He had ceased eating, and had laid aside his knife and fork. It was clear that his whole mind and body were given to one thought and one hope. He looked indifferently at the simple dishes set before him, and had satisfied his hunger on that nearest to him, because it came first.
“I tell you this,” he said, after a silence, “because no one else dared to tell you. Because I know, perhaps better than any other, all that you have done—all that you are ready to do.”
“Yes—yes. Everything must be done for Poland,” said the prince, suddenly pacified by the recollection, perhaps, of what the speaker's life had been. Wanda had risen as if to go. The clock had just struck ten.
“And the princess says the same?” said Kosmaroff, rising also, and raising her hand to his lips to bid her good-night, after the Polish fashion.
“Yes,” she answered, “I say the same.”
XXVIII
IN THE PINE-WOODS
The prince was early astir the next morning. He was a hardy old man, and covered great distances on his powerful horse. Neither cold nor rain prevented him from undertaking journeys to some distant village which had once owned his ancestor as lord and master—in those days when a noble had to pay no more for killing a peasant than a farmer may claim for an injured sheep to-day.
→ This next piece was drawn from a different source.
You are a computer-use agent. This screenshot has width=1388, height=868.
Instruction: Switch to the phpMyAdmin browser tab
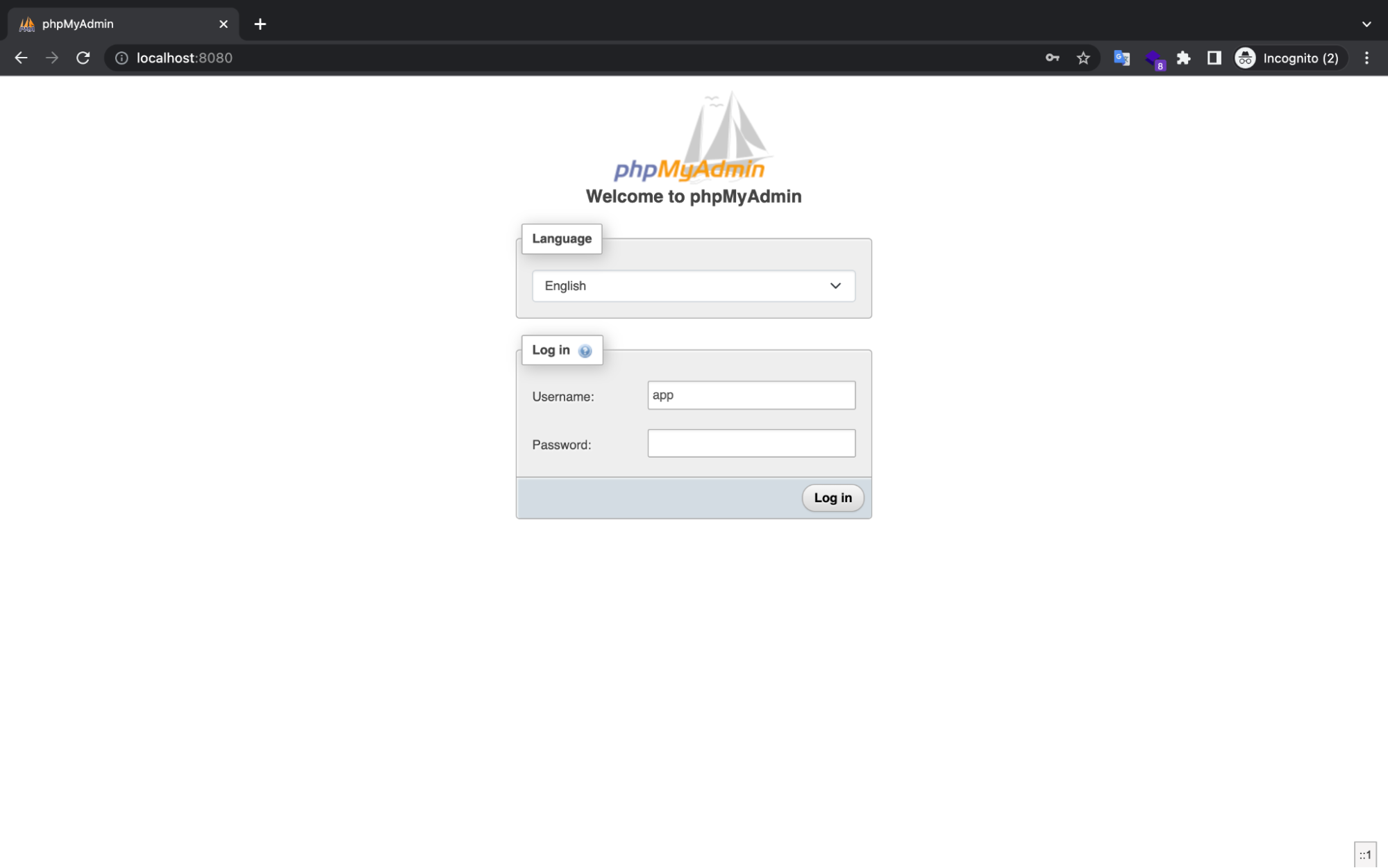coord(104,24)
The prince never discussed with Wanda those affairs in which, as a noble, he felt compelled to take an active interest. He had seen, perhaps, enough in the great revolution of his younger days to teach him that women—and even Polish women—should take no part in politics. He believed in a wise and studied ignorance of those things which it is better not to know. He made no reference to Kosmaroff at breakfast the next morning, and Wanda asked no questions. She had not slept until nearly morning, and had heard her father bolt the doors after the departure of the ex-Cossack. She had heard Kosmaroff's light and quick step on the frozen snow as he started on his seven-mile walk to Warsaw.